14 julho 2016

Génesis

Sim, é aquilo que pensam: vou escrever sobre a Bíblia. Bem, sobre o primeiro livro, pelo menos. Antes de começar, devo salientar que não sou uma pessoa de fé nem tenho religião, embora tenha sido introduzida ao Cristianismo. Ainda que rejeite a religião, admito que, inevitavelmente, fui e sou de alguma forma influenciada pelos seus princípios, pois é a religião dominante na sociedade portuguesa. Apesar de não ser crente, aceito quem escolhe sê-lo.

Comecei a ler a Bíblia por curiosidade. Já o tinha feito no passado, pela mesma razão, mas rapidamente desisti, porque tentei construir uma árvore genealógica mental da família de Adão e Eva e dei um nó no cérebro. É ainda pior que a família Buendía de Cem Anos de Solidão, de Gabriel García Marquez! Desta vez consegui chegar ao fim do Génesis, porque resolvi ignorar tudo isso. Cedo fiquei chocada com o que lia, pois difere enormemente daquilo que é apregoado pela Igreja Católica hoje em dia.

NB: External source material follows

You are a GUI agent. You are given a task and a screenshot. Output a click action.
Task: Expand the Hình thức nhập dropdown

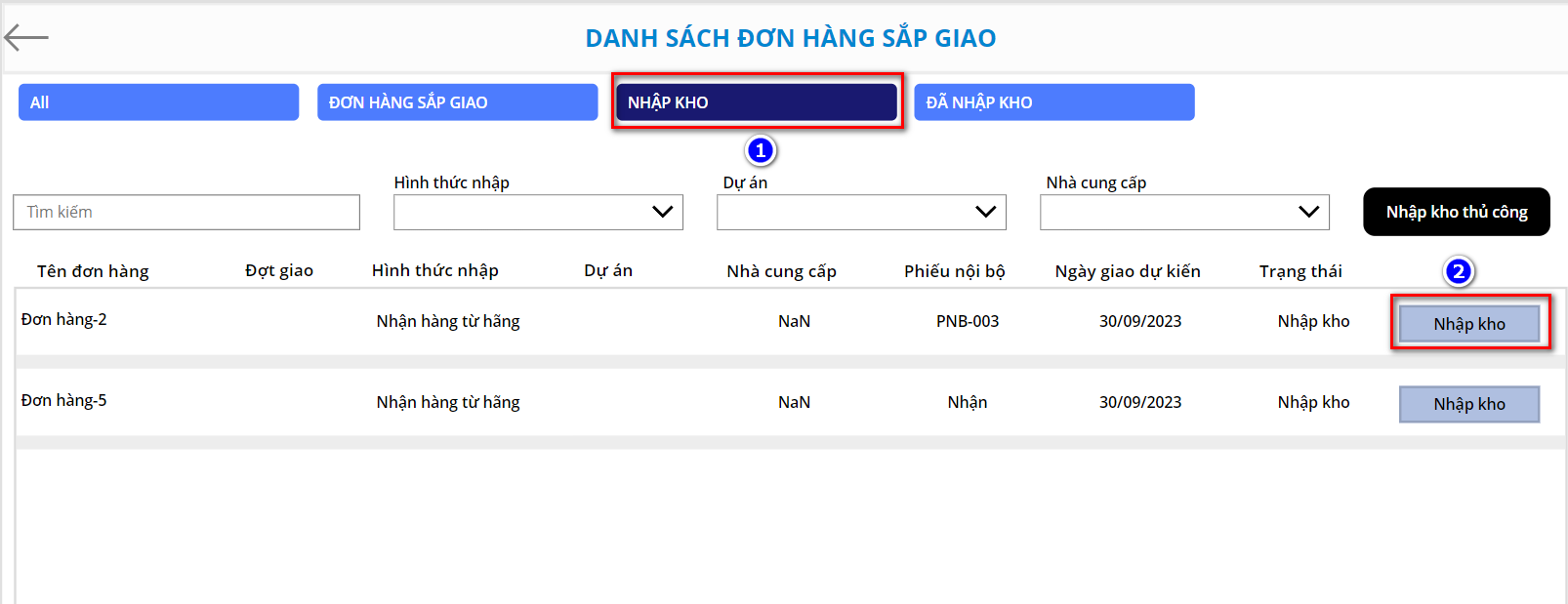pos(538,213)
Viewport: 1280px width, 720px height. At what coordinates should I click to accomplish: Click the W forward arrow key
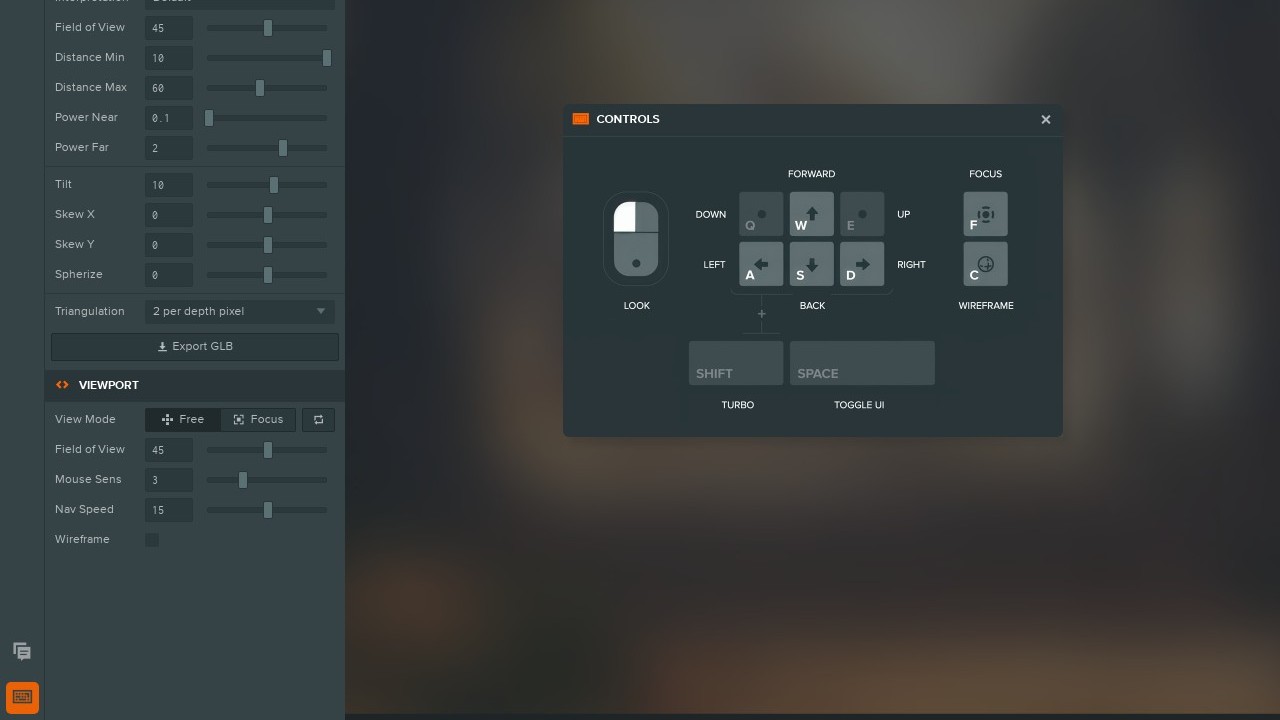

Para começar, a poligamia e/ou o adultério parecem ser frequentes. Especificamente, um homem pode ter diversas mulheres, quer sejam esposas ou não; o oposto não me parece que fosse aceitável. Depois, a escravidão também é comum e aceitável, o que significa que afinal nem todos os Homens são iguais aos olhos de Deus. Em diversos momentos há referência a servas, mas que são mais que simples empregadas dado que as suas senhoras lhes ordenam que se deitem com os seus maridos e tenham filhos deles e elas obedecem; daí que lhe chame escravidão. Os homens têm, então, filhos das suas esposas e ainda filhos das servas das suas esposas, por isso é que é tão difícil manter-me a par desta genealogia. Há também um elevado grau de consanguinidade: os casamentos são frequentemente feitos entre membros da mesma família. Não deviam saber ainda o que são doenças genéticas ou doenças sexualmente transmissíveis...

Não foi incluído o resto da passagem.